Stored entries:

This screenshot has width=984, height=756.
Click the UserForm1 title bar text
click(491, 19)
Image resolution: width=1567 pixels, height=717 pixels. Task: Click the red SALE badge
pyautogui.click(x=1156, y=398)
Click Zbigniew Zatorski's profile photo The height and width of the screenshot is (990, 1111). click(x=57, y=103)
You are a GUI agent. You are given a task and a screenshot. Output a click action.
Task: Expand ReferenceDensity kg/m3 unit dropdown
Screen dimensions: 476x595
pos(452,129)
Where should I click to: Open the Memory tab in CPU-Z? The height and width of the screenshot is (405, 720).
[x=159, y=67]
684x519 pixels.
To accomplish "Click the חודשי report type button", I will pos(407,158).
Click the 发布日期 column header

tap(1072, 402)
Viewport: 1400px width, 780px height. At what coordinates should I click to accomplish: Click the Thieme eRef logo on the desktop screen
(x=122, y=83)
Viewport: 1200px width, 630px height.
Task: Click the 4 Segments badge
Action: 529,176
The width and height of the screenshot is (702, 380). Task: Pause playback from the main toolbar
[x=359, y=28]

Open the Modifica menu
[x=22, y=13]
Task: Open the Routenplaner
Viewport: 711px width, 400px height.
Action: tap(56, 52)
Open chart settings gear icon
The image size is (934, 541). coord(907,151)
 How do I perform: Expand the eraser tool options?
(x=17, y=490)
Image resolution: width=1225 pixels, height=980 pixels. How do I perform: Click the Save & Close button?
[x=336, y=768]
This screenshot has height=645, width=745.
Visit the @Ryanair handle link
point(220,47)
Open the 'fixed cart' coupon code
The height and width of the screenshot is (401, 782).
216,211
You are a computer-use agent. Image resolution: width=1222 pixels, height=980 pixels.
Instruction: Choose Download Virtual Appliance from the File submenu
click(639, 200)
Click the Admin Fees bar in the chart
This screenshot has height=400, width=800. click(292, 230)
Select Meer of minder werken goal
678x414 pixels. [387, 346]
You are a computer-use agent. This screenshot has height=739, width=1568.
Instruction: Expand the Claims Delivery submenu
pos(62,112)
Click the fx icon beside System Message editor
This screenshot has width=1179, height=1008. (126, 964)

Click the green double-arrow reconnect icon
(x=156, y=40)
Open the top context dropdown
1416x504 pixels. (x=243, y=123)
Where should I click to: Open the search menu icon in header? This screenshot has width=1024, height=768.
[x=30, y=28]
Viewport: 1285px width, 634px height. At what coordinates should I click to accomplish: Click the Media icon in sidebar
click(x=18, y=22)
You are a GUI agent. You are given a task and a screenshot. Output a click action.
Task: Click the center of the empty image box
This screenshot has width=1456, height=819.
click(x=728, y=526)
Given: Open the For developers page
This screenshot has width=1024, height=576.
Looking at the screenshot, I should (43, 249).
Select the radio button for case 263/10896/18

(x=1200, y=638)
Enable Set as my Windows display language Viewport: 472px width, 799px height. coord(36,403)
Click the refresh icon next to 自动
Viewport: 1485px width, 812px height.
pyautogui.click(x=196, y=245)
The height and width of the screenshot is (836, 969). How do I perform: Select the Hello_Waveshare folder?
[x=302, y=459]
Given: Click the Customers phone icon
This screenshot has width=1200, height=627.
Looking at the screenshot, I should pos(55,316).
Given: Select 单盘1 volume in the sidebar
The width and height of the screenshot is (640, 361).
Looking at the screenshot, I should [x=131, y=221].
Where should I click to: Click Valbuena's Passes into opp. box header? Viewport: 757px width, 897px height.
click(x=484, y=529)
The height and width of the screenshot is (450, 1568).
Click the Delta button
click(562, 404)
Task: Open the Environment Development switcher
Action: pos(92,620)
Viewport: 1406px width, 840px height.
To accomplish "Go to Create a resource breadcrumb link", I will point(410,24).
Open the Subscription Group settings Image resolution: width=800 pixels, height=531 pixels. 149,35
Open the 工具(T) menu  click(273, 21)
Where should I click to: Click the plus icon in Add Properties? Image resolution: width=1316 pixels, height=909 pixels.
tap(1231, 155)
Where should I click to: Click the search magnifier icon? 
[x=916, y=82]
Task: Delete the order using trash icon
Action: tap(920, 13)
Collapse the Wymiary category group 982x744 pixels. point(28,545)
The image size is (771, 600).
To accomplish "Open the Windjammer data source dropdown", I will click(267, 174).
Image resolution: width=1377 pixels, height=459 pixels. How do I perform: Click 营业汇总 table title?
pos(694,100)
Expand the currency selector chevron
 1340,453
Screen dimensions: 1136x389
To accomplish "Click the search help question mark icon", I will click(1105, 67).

* **EXERCISE DIRECTIONS**: Reproduce exactly the entries above, limited to the lines from the one with "Visit the @Ryanair handle link" through the one with "Given: Click the Customers phone icon", both included.

* **EXPECTED ANSWER**:
Visit the @Ryanair handle link
point(220,47)
Open the 'fixed cart' coupon code
The height and width of the screenshot is (401, 782).
216,211
You are a computer-use agent. Image resolution: width=1222 pixels, height=980 pixels.
Instruction: Choose Download Virtual Appliance from the File submenu
click(639, 200)
Click the Admin Fees bar in the chart
This screenshot has height=400, width=800. click(292, 230)
Select Meer of minder werken goal
678x414 pixels. [387, 346]
You are a computer-use agent. This screenshot has height=739, width=1568.
Instruction: Expand the Claims Delivery submenu
pos(62,112)
Click the fx icon beside System Message editor
This screenshot has width=1179, height=1008. (126, 964)

Click the green double-arrow reconnect icon
(x=156, y=40)
Open the top context dropdown
1416x504 pixels. (x=243, y=123)
Where should I click to: Open the search menu icon in header? This screenshot has width=1024, height=768.
[x=30, y=28]
Viewport: 1285px width, 634px height. At what coordinates should I click to accomplish: Click the Media icon in sidebar
click(x=18, y=22)
You are a GUI agent. You are given a task and a screenshot. Output a click action.
Task: Click the center of the empty image box
This screenshot has width=1456, height=819.
click(x=728, y=526)
Given: Open the For developers page
This screenshot has width=1024, height=576.
Looking at the screenshot, I should (43, 249).
Select the radio button for case 263/10896/18

(x=1200, y=638)
Enable Set as my Windows display language Viewport: 472px width, 799px height. coord(36,403)
Click the refresh icon next to 自动
Viewport: 1485px width, 812px height.
pyautogui.click(x=196, y=245)
The height and width of the screenshot is (836, 969). How do I perform: Select the Hello_Waveshare folder?
[x=302, y=459]
Given: Click the Customers phone icon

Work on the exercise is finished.